Collected data entries

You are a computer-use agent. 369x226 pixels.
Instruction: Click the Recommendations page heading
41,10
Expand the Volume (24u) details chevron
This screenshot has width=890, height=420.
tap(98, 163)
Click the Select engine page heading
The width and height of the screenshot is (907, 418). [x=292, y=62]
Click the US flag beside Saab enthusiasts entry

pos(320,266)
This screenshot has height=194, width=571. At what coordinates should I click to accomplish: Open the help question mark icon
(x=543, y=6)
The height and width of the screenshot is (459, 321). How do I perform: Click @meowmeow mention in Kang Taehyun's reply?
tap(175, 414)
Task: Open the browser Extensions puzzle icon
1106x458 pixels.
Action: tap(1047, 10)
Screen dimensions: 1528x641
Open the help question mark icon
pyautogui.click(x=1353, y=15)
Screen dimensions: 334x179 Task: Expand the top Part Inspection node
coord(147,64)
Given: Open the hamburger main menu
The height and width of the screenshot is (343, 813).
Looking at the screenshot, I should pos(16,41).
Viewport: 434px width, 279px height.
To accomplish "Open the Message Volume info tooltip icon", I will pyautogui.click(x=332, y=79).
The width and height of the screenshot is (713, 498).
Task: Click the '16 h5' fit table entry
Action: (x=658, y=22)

Work required: All lines above from the one holding "Task: Open the browser Extensions puzzle icon" to the one holding "Given: Open the hamburger main menu", inclusive, are to be copied exactly; no other line is wanted.

Response box:
Task: Open the browser Extensions puzzle icon
1106x458 pixels.
Action: tap(1047, 10)
Screen dimensions: 1528x641
Open the help question mark icon
pyautogui.click(x=1353, y=15)
Screen dimensions: 334x179 Task: Expand the top Part Inspection node
coord(147,64)
Given: Open the hamburger main menu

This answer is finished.